Le 5 juin rappelle l’urgence d’une action coordonnée face aux crises environnementales
Chaque année, le 5 juin, la communauté internationale célèbre la Journée mondiale de l’environnement, sous l’égide du Programme des Nations unies pour l’environnement. Cette journée constitue un cadre de mobilisation mondiale autour des enjeux de protection des écosystèmes et de transition écologique.
Les pressions exercées sur l’environnement se traduisent par une intensification des phénomènes de pollution, de déforestation et de dégradation des ressources naturelles.
Une crise environnementale systémique à l’échelle mondiale
Les dynamiques environnementales actuelles s’inscrivent dans une crise systémique marquée par l’interdépendance entre changement climatique, perte de biodiversité et dégradation des sols.
Ces phénomènes affectent directement les conditions de vie des populations et imposent une reconfiguration des politiques publiques autour de la transition écologique, de la gestion durable des ressources et de la réduction des émissions polluantes.
Dans ce contexte, les États et les organisations internationales renforcent progressivement leurs cadres d’action environnementale.
Au Togo : la campagne nationale de reboisement 2026 et la consolidation des politiques forestières
Au Togo, la Journée mondiale de l’environnement s’inscrit dans un contexte marqué par le renforcement des politiques de restauration écologique, notamment à travers le lancement de la campagne nationale de reboisement 2026, adossée à la journée nationale de l’arbre du 1er juin.
Cette initiative, pilotée par le ministère en charge de l’environnement, s’inscrit dans la continuité de la stratégie nationale visant la mise en terre de un milliard d’arbres à l’horizon 2030, avec un accent particulier sur la restauration des paysages forestiers, la lutte contre la déforestation et la résilience climatique.

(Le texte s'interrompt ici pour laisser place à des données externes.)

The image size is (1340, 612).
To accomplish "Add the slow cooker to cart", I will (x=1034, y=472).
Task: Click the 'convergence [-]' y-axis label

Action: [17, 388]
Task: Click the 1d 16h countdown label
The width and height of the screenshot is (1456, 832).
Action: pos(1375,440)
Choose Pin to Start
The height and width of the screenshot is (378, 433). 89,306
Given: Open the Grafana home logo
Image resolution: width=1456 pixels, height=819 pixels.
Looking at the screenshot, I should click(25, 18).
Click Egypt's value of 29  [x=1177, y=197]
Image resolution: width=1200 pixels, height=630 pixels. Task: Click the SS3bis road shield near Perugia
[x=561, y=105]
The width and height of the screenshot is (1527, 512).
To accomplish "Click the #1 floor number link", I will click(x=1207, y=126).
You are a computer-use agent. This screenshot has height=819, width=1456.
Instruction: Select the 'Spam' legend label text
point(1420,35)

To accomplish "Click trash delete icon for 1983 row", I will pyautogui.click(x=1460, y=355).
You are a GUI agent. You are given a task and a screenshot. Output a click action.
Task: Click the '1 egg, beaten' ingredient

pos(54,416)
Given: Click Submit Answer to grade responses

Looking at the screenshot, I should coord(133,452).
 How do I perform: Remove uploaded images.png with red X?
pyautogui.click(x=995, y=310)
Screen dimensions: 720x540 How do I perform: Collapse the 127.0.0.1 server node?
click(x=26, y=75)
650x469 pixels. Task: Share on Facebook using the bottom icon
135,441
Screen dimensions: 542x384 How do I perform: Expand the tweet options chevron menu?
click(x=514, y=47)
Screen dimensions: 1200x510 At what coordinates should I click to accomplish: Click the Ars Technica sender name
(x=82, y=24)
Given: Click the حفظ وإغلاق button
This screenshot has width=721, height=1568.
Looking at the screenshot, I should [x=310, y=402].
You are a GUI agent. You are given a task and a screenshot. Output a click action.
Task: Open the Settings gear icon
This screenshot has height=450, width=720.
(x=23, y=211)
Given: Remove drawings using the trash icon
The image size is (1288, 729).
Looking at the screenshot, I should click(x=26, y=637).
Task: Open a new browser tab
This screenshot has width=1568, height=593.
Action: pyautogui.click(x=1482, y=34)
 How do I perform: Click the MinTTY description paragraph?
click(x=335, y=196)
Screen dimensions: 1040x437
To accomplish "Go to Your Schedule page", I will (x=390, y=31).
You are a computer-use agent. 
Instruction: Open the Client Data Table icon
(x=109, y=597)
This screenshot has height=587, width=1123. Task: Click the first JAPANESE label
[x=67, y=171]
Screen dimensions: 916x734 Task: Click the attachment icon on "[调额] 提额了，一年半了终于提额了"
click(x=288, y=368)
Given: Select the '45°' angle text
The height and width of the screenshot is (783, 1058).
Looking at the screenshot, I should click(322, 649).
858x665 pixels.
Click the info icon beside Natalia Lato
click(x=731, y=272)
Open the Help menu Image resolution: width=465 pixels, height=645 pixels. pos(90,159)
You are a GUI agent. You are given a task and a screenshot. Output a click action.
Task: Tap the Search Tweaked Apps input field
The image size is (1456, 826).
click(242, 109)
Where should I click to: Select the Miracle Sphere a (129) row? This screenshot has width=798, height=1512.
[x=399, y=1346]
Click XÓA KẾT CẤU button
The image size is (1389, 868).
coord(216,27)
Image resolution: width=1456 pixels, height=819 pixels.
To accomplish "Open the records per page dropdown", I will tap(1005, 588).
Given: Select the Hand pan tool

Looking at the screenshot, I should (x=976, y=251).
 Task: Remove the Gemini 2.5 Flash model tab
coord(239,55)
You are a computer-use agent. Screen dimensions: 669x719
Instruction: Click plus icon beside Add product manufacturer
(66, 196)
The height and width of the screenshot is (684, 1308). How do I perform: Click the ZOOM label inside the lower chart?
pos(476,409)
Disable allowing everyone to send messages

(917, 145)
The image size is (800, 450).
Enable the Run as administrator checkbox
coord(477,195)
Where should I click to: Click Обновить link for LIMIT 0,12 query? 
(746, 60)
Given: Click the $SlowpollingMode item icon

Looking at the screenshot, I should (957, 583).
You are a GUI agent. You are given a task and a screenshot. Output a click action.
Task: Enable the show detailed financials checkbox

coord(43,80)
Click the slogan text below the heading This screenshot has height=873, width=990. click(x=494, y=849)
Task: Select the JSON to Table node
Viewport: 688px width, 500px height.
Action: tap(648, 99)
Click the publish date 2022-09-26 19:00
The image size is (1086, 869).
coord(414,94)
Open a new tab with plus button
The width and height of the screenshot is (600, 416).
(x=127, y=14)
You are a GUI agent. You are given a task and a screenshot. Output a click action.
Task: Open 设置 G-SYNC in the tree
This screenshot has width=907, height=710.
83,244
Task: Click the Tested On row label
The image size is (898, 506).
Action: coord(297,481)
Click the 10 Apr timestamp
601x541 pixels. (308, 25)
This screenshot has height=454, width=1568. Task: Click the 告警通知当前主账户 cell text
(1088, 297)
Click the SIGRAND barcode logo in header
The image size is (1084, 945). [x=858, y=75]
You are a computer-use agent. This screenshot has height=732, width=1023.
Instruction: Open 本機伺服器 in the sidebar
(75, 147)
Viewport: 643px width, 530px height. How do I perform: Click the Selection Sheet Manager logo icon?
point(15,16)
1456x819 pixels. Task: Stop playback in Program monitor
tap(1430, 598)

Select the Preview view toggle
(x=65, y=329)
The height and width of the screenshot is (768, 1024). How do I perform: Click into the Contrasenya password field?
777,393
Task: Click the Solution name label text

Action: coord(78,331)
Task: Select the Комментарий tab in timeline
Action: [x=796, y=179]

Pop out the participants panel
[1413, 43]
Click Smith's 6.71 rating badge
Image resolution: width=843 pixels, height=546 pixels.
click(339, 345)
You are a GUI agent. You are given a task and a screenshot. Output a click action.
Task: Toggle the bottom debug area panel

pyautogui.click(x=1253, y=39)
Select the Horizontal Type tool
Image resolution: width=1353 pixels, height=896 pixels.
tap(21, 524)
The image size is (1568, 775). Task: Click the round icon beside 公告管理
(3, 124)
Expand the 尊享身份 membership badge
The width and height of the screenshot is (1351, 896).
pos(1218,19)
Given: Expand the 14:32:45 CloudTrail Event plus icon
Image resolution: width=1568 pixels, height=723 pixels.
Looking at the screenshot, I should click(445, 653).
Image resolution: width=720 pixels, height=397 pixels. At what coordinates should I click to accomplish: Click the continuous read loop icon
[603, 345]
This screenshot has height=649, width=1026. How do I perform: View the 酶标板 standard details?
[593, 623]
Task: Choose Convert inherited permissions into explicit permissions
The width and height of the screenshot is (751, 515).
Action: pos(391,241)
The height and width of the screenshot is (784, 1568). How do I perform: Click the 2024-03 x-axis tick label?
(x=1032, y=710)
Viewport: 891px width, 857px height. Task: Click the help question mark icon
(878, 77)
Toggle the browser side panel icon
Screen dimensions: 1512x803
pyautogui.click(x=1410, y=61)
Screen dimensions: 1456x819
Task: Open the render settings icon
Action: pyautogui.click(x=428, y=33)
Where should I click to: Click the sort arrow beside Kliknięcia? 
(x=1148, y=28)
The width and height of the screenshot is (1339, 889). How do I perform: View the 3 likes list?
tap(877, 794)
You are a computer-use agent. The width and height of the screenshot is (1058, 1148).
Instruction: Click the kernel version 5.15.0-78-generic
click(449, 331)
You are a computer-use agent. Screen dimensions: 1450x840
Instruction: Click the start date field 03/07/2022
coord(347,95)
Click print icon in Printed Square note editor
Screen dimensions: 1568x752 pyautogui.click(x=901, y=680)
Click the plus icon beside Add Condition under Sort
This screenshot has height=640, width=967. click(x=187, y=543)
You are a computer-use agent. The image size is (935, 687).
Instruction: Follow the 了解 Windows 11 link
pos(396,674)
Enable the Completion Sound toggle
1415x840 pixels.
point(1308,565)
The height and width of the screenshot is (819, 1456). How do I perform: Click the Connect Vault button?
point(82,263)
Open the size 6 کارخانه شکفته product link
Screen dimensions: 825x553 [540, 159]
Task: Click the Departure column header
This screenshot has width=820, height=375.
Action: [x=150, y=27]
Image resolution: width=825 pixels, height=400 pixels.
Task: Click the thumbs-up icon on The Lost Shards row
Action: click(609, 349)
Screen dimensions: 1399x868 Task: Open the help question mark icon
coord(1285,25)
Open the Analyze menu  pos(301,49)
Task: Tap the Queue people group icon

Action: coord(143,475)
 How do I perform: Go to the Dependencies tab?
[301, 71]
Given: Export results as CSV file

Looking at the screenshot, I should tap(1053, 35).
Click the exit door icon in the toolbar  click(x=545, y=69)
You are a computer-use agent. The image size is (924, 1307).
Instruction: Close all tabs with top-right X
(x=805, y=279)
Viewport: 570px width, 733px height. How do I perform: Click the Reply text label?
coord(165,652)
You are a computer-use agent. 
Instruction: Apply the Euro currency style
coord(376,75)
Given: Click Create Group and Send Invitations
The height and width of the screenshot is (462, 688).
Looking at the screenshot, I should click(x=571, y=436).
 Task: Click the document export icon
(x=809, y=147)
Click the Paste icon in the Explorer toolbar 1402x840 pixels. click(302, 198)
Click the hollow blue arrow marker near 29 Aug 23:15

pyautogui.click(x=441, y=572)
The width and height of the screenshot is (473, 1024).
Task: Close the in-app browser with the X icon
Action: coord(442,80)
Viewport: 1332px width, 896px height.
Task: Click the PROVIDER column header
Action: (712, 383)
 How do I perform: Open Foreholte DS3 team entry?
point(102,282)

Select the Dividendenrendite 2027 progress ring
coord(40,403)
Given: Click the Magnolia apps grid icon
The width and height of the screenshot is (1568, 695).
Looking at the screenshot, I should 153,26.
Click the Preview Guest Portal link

La campagne 2026 se distingue par une approche plus structurée de mobilisation citoyenne et de suivi des plantations, intégrant à la fois la phase de mise en terre et les mécanismes d’entretien des plants, considérés comme déterminants pour la survie des écosystèmes reconstitués. Elle s’appuie également sur une campagne de sensibilisation nationale en amont, destinée à renforcer l’adhésion des populations et des acteurs locaux.
Dans cette dynamique, les autorités mettent en avant une logique de transformation progressive de la gouvernance environnementale, où le reboisement n’est plus seulement une action symbolique, mais un levier de restauration écologique, de protection des sols et d’adaptation aux changements climatiques.
Les récentes orientations confirment également une volonté de mieux articuler les politiques forestières avec les enjeux de développement économique, notamment à travers la valorisation des ressources naturelles et la promotion de modèles de croissance plus durables.
En Afrique : vulnérabilités écologiques et enjeux d’adaptation
Le continent africain demeure particulièrement exposé aux effets du changement climatique, notamment à travers l’augmentation des épisodes de sécheresse, la dégradation des terres et la pression sur les ressources hydriques.
Ces vulnérabilités renforcent la nécessité de politiques d’adaptation, intégrant la résilience des communautés locales et la gestion durable des ressources naturelles comme priorités structurantes.
Construire des trajectoires durables de développement
La Journée mondiale de l’environnement rappelle que la préservation des équilibres écologiques constitue un préalable essentiel au développement durable.
Dans un contexte de tensions environnementales croissantes, la transition vers des modèles plus soutenables apparaît comme une condition stratégique de stabilité économique et sociale.